Bill McAlone

Personal information
- Full name: William Henry McAlone
- Born: c. 1927
- Died: 25 March 2020 (aged 93)

Playing information
- Position: Prop
Club
| Years | Team | Pld | T | G | FG | P |
| 1950–60 | Whitehaven RLFC | 327 | 23 | 0 | 0 | 69 |
Representative
| Years | Team | Pld | T | G | FG | P |
| 1954–59 | Cumberland | 11 | 0 | 0 | 0 | 0 |
- Source:

= William McAlone =

English rugby league footballer

William "Bill" McAlone was a professional rugby league footballer who played in the 1950s and 1960s. He played for Whitehaven. He played in a forward position. McAlone scored 23 tries in 327 games for Whitehaven.

==Playing career==
===Club career===
McAlone joined Whitehaven from Kells in 1950.

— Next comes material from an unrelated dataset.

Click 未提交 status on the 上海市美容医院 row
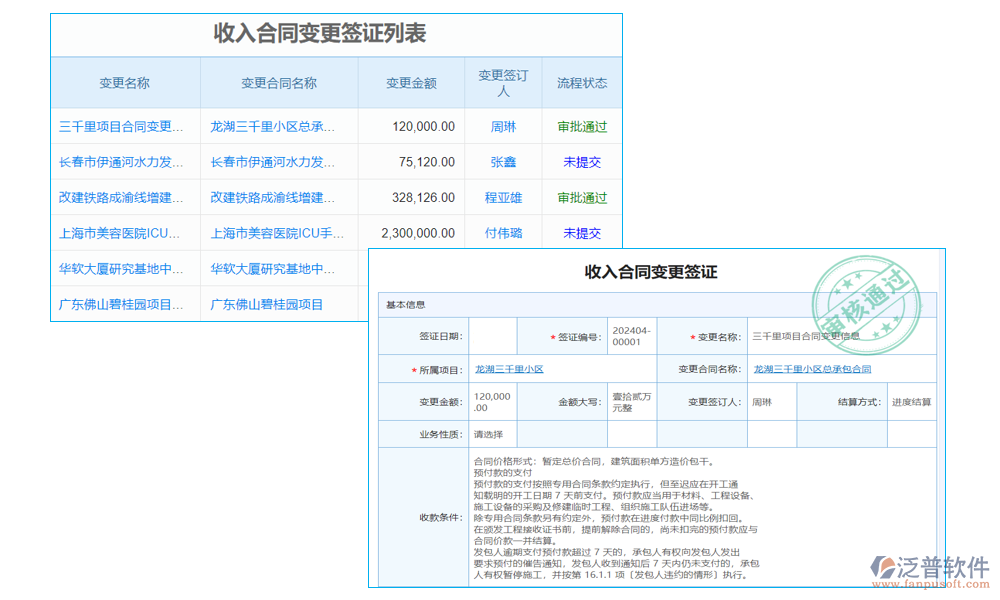 (x=582, y=233)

McAlone played at in Whitehaven's 14–11 victory over Australia in the 1956–57 Kangaroo tour of Great Britain and France match at the Recreation Ground, Whitehaven on Saturday 20 October 1956, in front of a crowd of 10,917.

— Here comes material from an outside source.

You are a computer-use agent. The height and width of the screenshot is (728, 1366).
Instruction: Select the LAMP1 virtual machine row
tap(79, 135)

McAlone was awarded a benefit season in 1959–60, receiving a cheque for £810. He announced his retirement the following season.

===County honours===
McAlone represented Cumberland 11 times.

==Honoured at Whitehaven==
Bill McAlone is a Whitehaven Hall of Fame Inductee, in 2006 he became the third player to be inducted.